INTERACTION OF THE RESTRICTION-ENDONUCLEASE ECORV WITH THE DEOXYGUANOSINE AND DEOXYCYTIDINE BASES IN ITS RECOGNITION SEQUENCE

The interaction of the EcoRV restriction endonuclease with the dG and dC bases in its recognition sequence (GATATC) has been studied using base analogues. These modified dG and dC bases each have a single potential protein contact removed. The analogues have been incorporated into the self-complementary dodecamer d(pGACGATATCGTC) at the appropriate positions (underlined). Many of the analogues caused no change in the T-m of the duplex or else lowered the T-m by a small amount such that a duplex was still formed at temperatures suitable for enzyme assay. However, the dG analogue 2-aminopurine-1-beta-D-2'-deoxyriboside destabilized the duplex to such an extent that the 12'-mer could not be used for enzyme assays. To overcome this, a longer self-complementary 18'-mer was used with this modified base.
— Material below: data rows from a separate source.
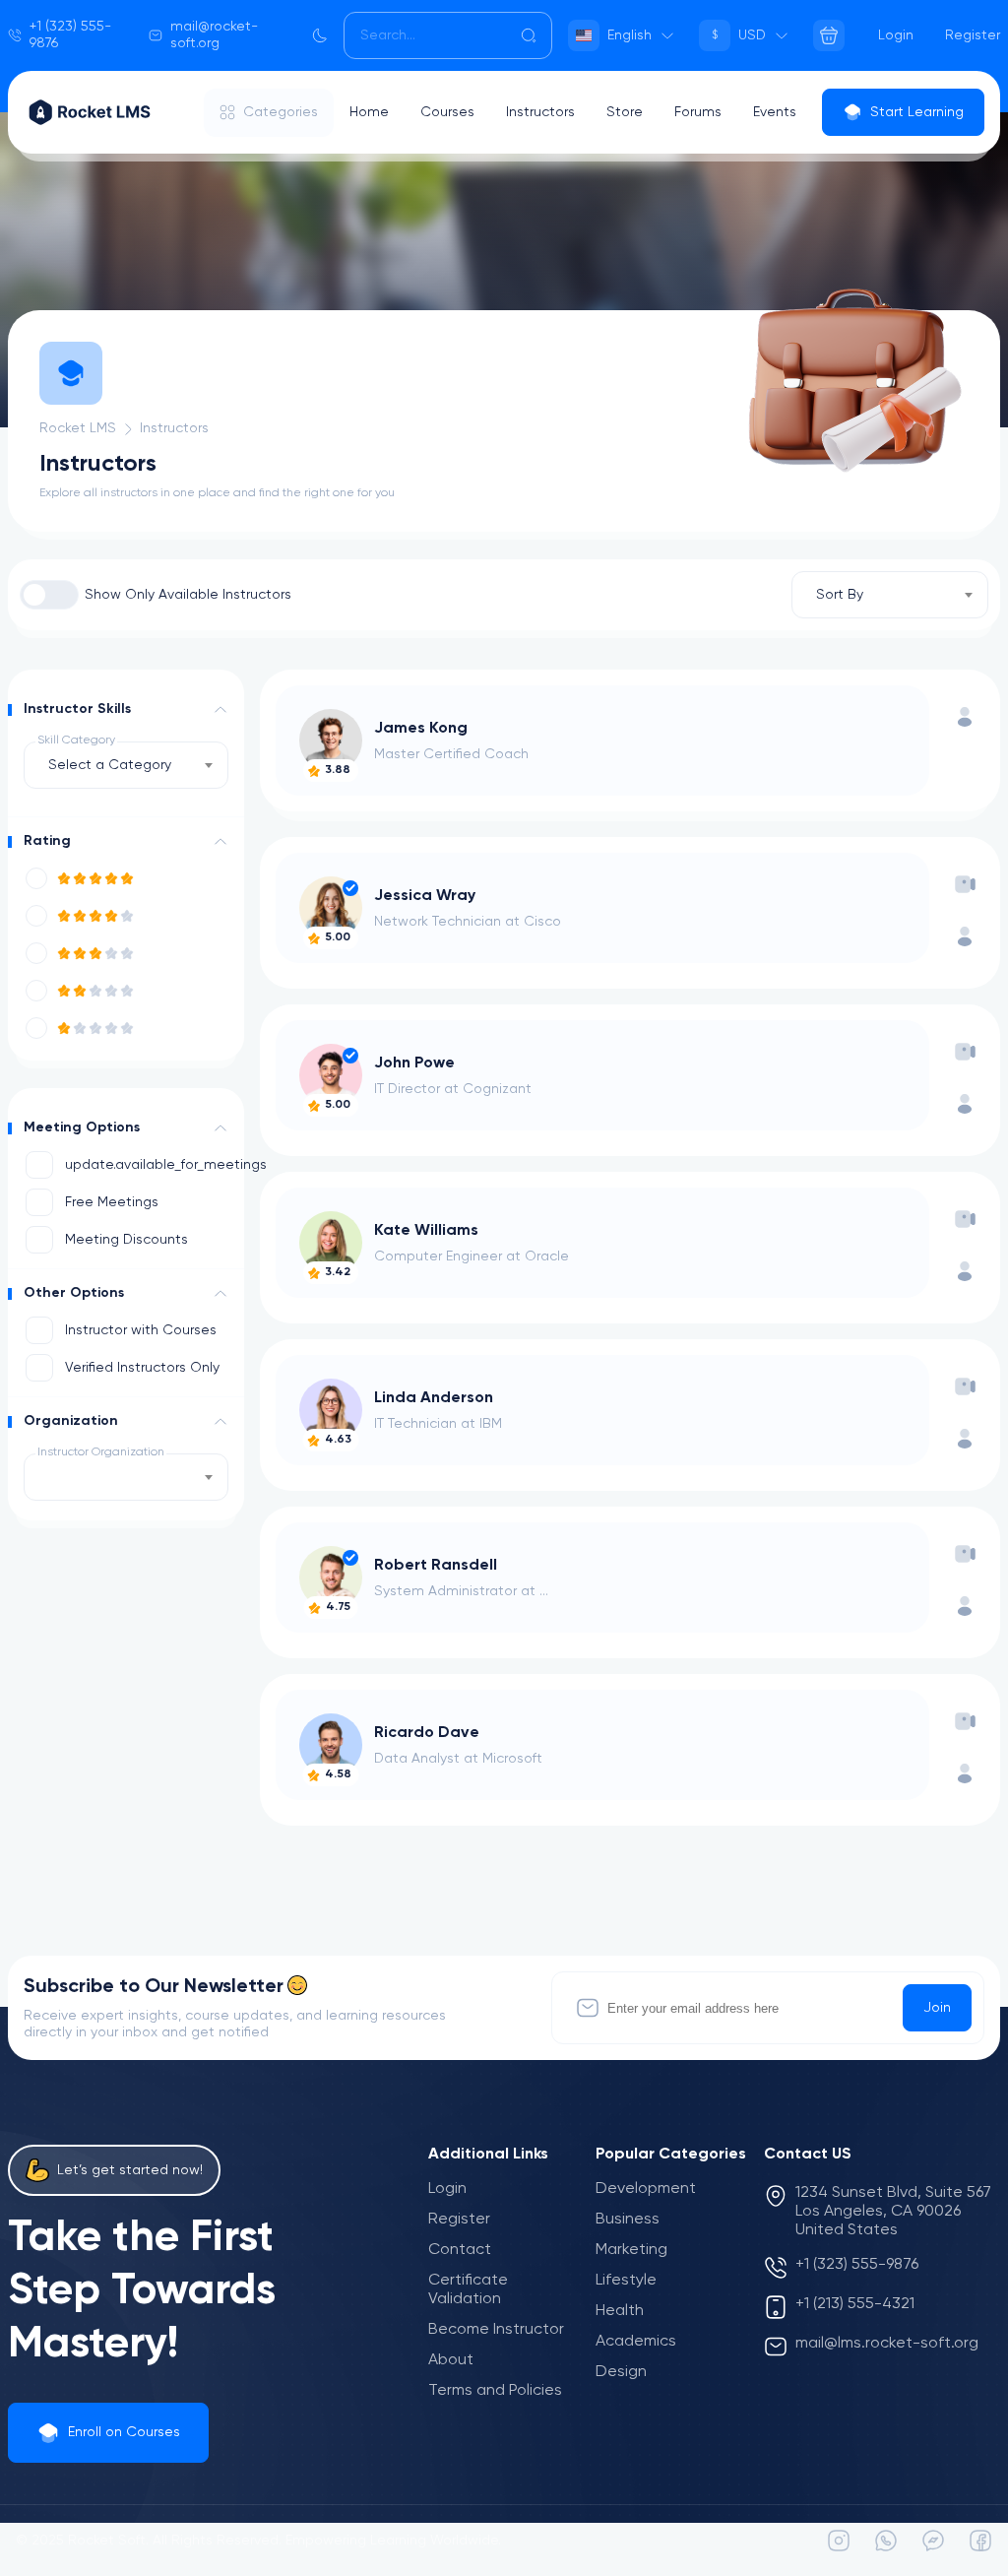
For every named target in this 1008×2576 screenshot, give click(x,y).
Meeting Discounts (126, 1240)
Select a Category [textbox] (109, 765)
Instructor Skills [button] (77, 709)
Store (624, 112)
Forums (698, 112)
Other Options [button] (74, 1293)
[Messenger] (933, 2540)
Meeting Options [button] (82, 1127)
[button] (220, 710)
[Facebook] (980, 2540)
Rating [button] (47, 841)
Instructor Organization (100, 1452)
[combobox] (889, 594)
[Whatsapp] (886, 2540)
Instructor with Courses (141, 1330)
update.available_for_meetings (146, 1165)
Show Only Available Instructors (188, 595)
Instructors (540, 112)
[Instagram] (838, 2540)
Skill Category (76, 740)
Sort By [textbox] (839, 595)
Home (369, 112)
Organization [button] (71, 1421)
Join (937, 2008)
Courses (447, 112)
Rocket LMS (77, 428)
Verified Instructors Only (142, 1368)
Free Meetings (111, 1202)
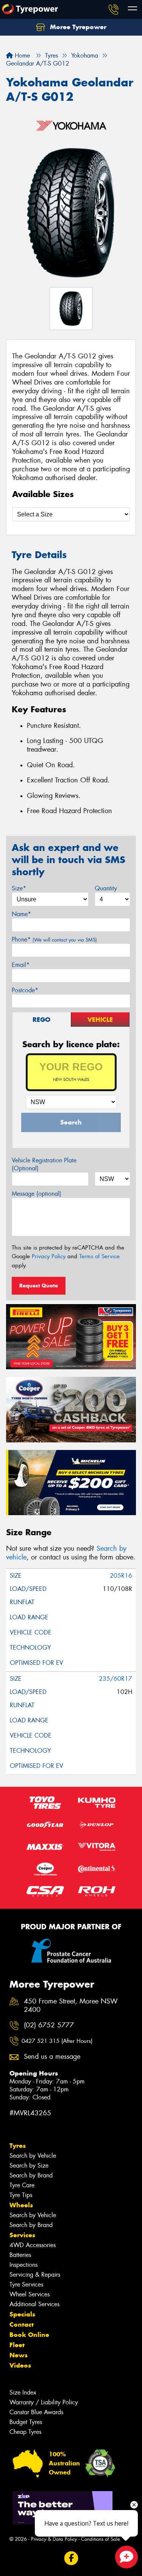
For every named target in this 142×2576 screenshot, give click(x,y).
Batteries (20, 2255)
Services (22, 2235)
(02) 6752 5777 (49, 2025)
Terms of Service (99, 1256)
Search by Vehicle (32, 2156)
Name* (21, 914)
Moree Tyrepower (77, 27)
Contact (21, 2324)
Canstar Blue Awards (36, 2412)
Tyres (17, 2145)
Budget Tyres (25, 2422)
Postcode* (25, 990)
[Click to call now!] (113, 9)
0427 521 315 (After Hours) (57, 2041)
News (18, 2355)
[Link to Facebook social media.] (71, 2558)
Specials (22, 2314)
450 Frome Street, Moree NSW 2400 (71, 2006)
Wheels (21, 2205)
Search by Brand (31, 2175)
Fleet (17, 2345)
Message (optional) (36, 1194)
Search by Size (28, 2165)
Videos (20, 2365)
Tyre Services (26, 2284)
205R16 (121, 1576)
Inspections (23, 2265)
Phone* (54, 939)
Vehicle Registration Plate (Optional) (44, 1164)
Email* (21, 965)
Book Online (29, 2334)
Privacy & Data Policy (54, 2539)
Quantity (106, 888)
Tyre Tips (20, 2195)
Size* (19, 888)
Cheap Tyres (25, 2432)
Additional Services (34, 2304)
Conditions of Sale (100, 2539)
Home (21, 55)
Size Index (22, 2392)
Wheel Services (29, 2294)
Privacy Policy (49, 1256)
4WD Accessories (32, 2245)
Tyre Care (21, 2185)
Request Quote (38, 1285)
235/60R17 (115, 1679)
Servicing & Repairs (34, 2275)
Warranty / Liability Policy (43, 2402)
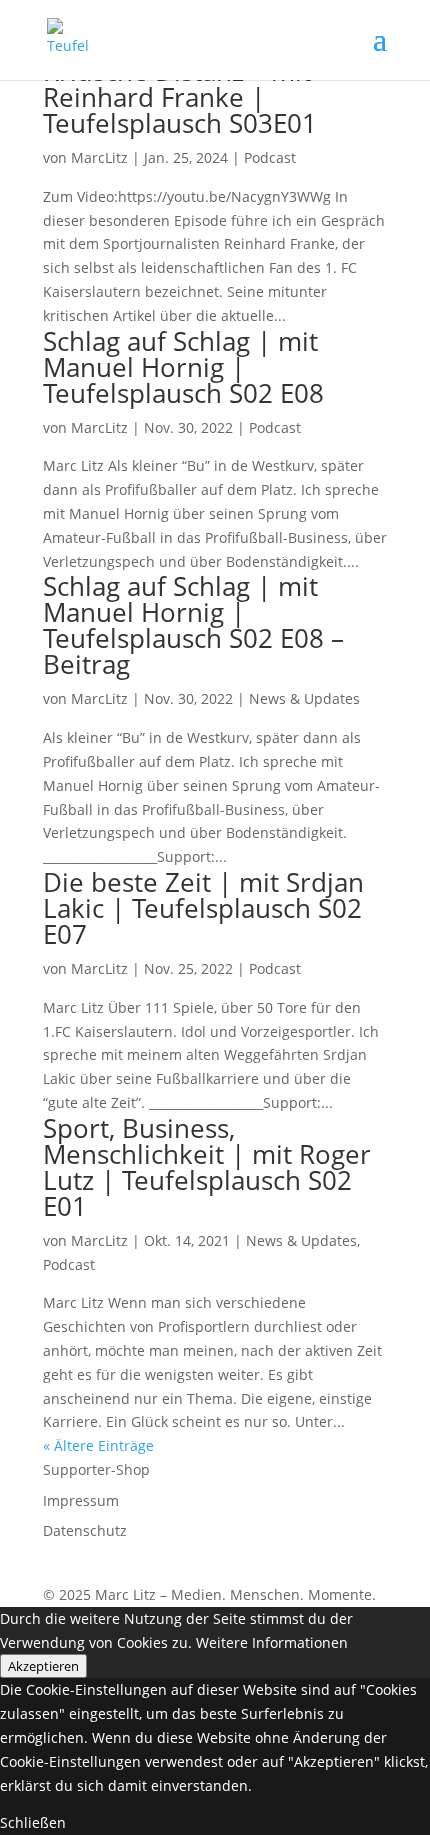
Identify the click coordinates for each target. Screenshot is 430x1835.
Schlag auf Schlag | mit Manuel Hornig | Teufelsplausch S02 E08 (183, 367)
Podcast (270, 157)
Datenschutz (85, 1530)
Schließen (33, 1822)
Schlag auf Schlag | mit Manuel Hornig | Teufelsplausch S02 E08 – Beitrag (193, 625)
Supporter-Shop (96, 1469)
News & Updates (304, 698)
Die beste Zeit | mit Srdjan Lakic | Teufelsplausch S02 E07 (203, 908)
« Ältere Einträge (98, 1445)
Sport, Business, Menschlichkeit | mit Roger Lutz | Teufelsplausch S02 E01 (207, 1167)
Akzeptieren (43, 1666)
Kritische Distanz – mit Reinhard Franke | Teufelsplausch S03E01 (180, 97)
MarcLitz (99, 157)
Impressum (81, 1500)
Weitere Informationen (272, 1642)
The circular dichroism spectra of the modified base containing 12'-mers (and the 18'-mer in the case of 2-aminopurine) were very similar to the parent sequences lacking modified bases. This demonstrates the formation of B-DNA structures in all cases and similar overall conformations. The K-m and k(cat) values for the various modified oligomers have been determined, and these data have been used to assess the roles that functional groups on the dG and dC bases play in the recognition and hydrolysis of GATATC sequences by the endonuclease. The results obtained here have been compared to the crystal structures of the EcoRV complexed with a GATATC sequence, and this has allowed a critical evaluation of the base analogue approach. Both methods indicate that the 6-keto oxygen and 7-ring nitrogen of dG exposed in the major groove are vital for DNA recognition and hydrolysis.